Momelotinib, a selective and orally bioavailable inhibitor of Janus kinase (JAK) 1, JAK2, and ACVR1, improved overall survival and sustained efficacy outcomes in patients with intermediate- or high-risk myelofibrosis, according to updated findings from the phase 3 SIMPLIFY-1 and SIMPLIFY-2 clinical trials presented at ASH 2020. Momelotinib was of benefit to patients who previously received treatment with ruxolitinib (Jakafi) and those who had not received a JAK inhibitor.
“In both the JAK inhibitor-naïve and previously ruxolitinib-treated patients, an overall survival of more than 34.3 months and 37.5 months observed in the 2 treatment arms of SIMPLIFY-2 compare very favorably with overall survival previously reported in patients who discontinued JAK inhibitor therapy and received salvage therapy,” said lead investigator Srdan Verstovsek, MD, PhD, Chief, Section for Myeloproliferative Neoplasms, Department of Leukemia, M.D. Anderson Canwqcer Center, Houston, TX.
The analysis Dr Verstovsek presented was based on a total of 558 patients in the SIMPLIFY-1 and SIMPLIFY-2 clinical trials. Both studies compared momelotinib versus ruxolitinib or best available therapy. Both studies had a 24-week randomization treatment phase, followed by extended momelotinib treatment for all patients. Patients in SIMPLIFY-1 were naïve to ruxolitinib and patients in SIMPLIFY-2 received previous treatment with ruxolitinib. The primary end point of the 2 studies was splenic response rate.
In SIMPLIFY-2, the median overall survival was 34.3 months for patients originally assigned to momelotinib and 37.5 months for those assigned to ruxolitinib or best available therapy who subsequently crossed over to the experimental drug. Dr Verstovsek emphasized that this was “the best overall survival reported for patients previously treated with ruxolitinib.”

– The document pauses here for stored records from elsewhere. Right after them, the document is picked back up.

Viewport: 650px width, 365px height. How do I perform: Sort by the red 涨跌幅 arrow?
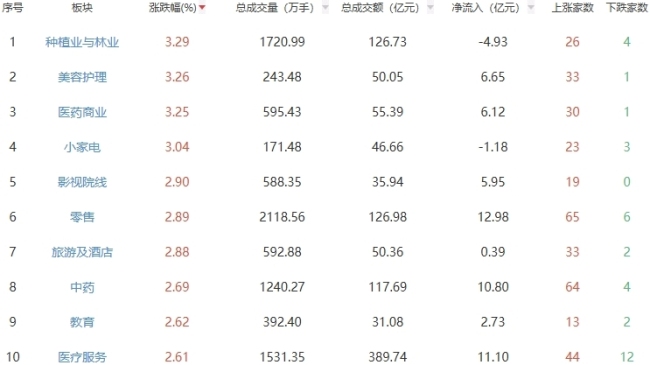202,7
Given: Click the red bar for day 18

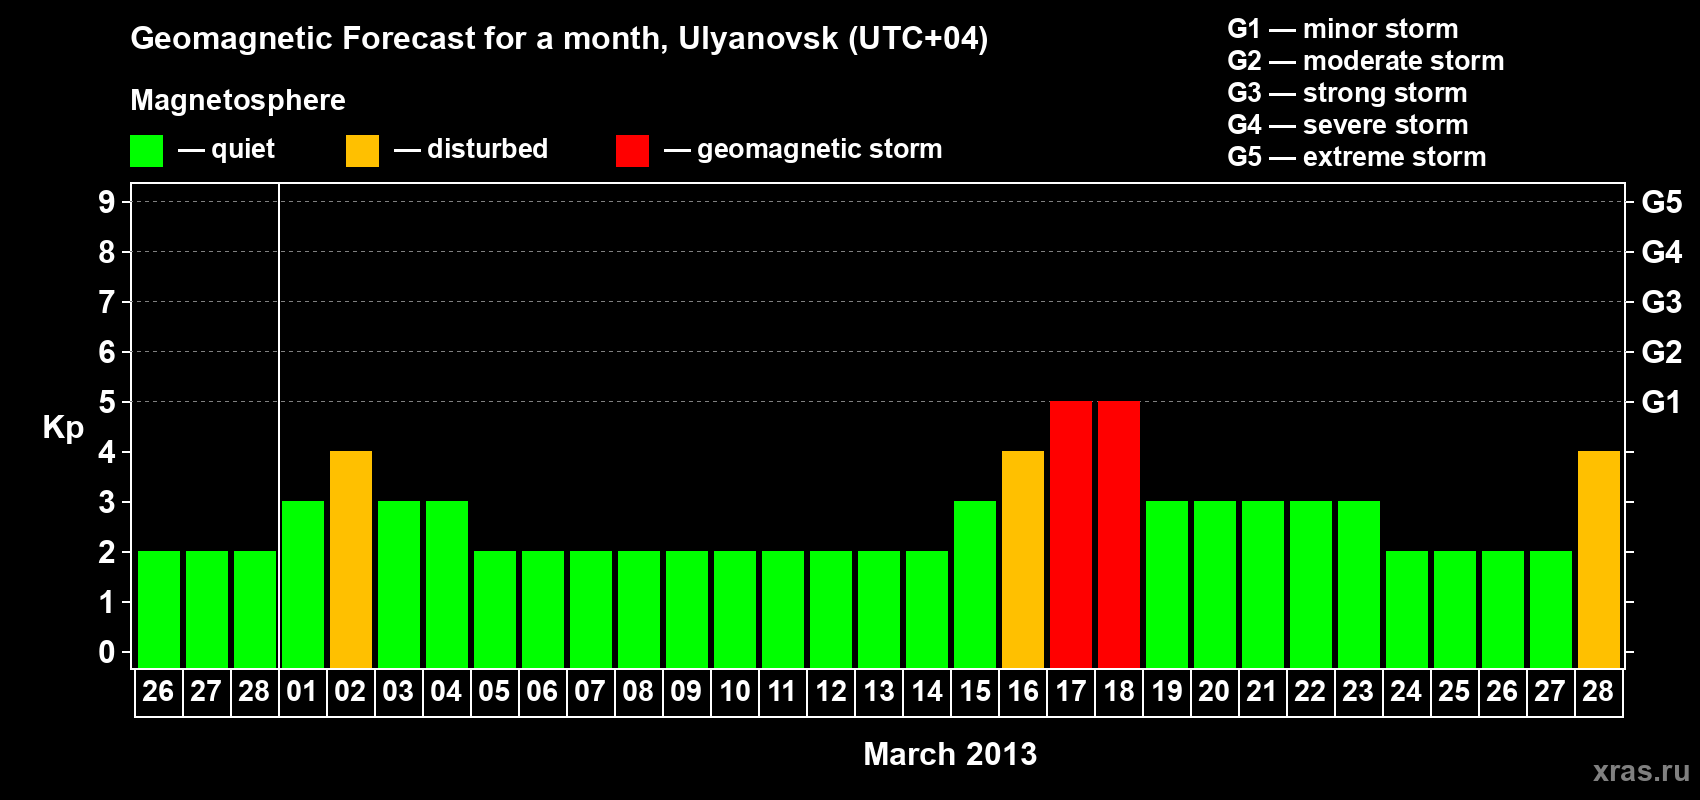Looking at the screenshot, I should 1119,534.
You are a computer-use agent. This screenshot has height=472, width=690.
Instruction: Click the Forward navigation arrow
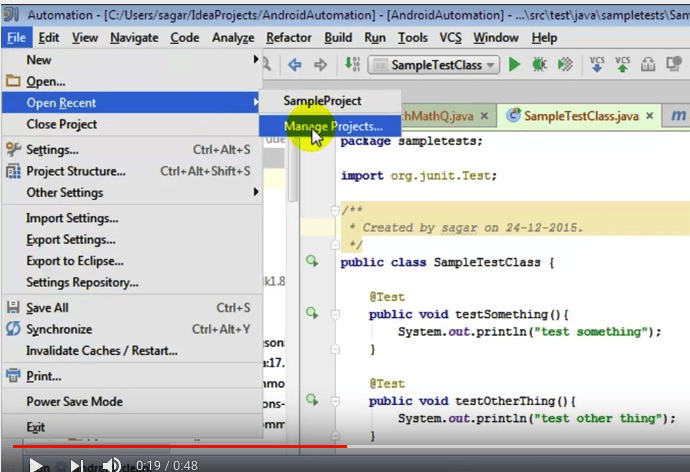pyautogui.click(x=321, y=65)
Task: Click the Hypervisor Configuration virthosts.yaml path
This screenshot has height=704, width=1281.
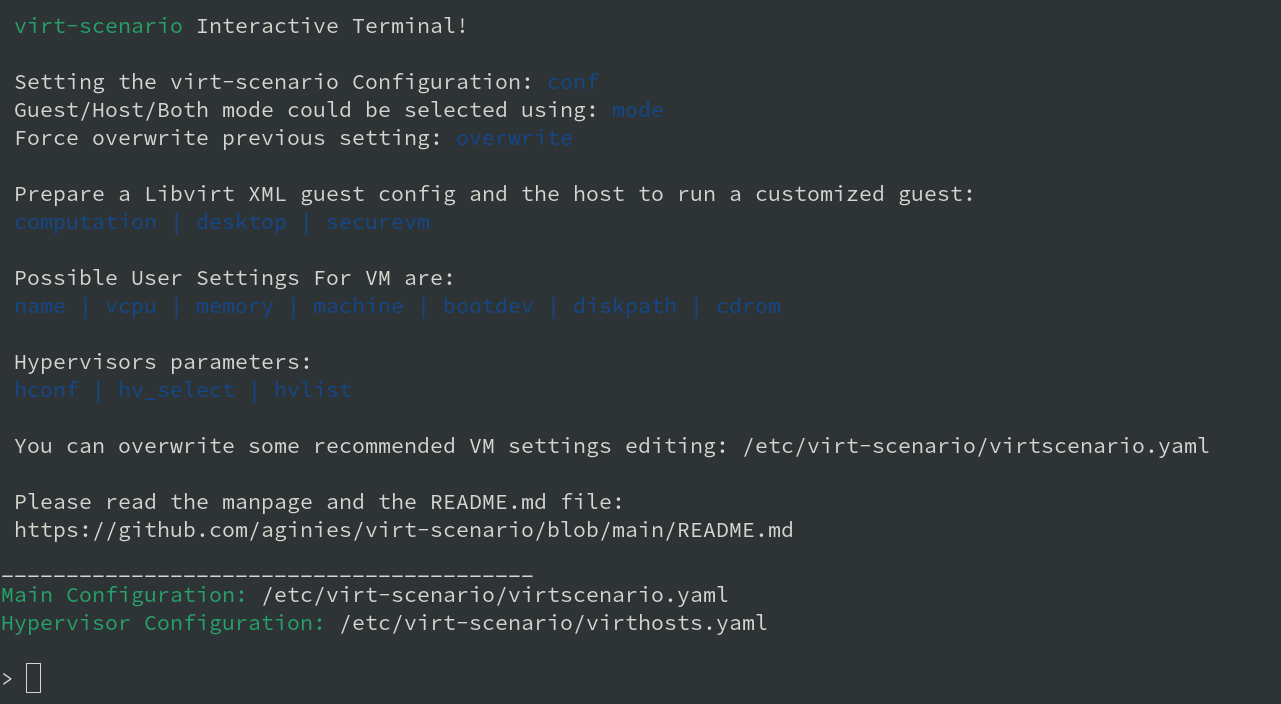Action: [554, 623]
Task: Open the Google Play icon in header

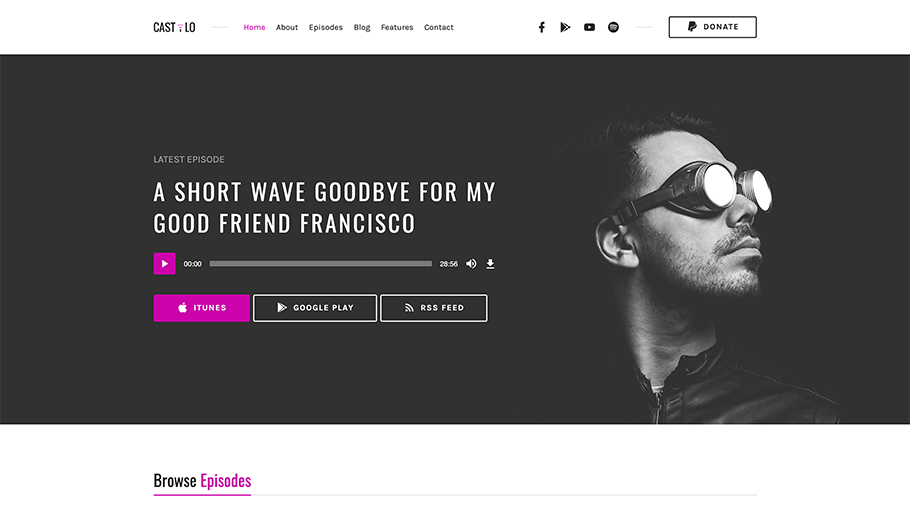Action: pyautogui.click(x=565, y=27)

In SIMPLIFY-1, the median overall survival was not reached for patients who initially received momelotinib compared with 53.1 months in patients who crossed over from the ruxolitinib arm to momelotinib (not significantly different). Of the patients who received momelotinib, 40% had a splenic response at any time. The median duration of splenic response was not reached, whether patients were initially assigned to momelotinib or crossed over at 24 weeks.
Momelotinib led to encouraging rates of transfusion independence in both studies. In SIMPLIFY-1, the transfusion independence response at week 24 was 67% in the experimental arm compared with 49% in the control arm (P <.001). The median duration of transfusion independence has not been reached after >3 years of follow-up. In SIMPLIFY-2, the transfusion independence response at week 24 was 43% in the momelotinib arm and 21% in the control arm (P = .001).
In all, 35% of patients in the momelotinib arm had serious adverse events compared with 23% in the best available therapy arm. In addition, 6 patients in the experimental arm had adverse events leading to death, including acute myeloid leukemia (N = 2), respiratory failure (N = 2), cardiac arrest (N = 1), and bacterial sepsis (N = 1). There were 4 deaths in the best available therapy arm, resulting from sepsis (N = 2), lung adenocarcinoma (N = 1), and myelofibrosis (N = 1).
Myelofibrosis results from dysregulated JAK-STAT signaling and is characterized by constitutional symptoms, splenomegaly, and progressive anemia.
The global, randomized, double-blind phase 3 MOMENTUM clinical trial is enrolling an estimated 180 patients with myelofibrosis who are symptomatic, anemic, and have previously received a JAK inhibitor.
Patients will be randomized to momelotinib or to the steroid danazol (Danocrine). Crossover to momelotinib will be allowed after 24 weeks of therapy. The primary end point is total symptom score response rate with momelotinib compared with danazol at week 24. Top-line data are expected in the first half of 2022.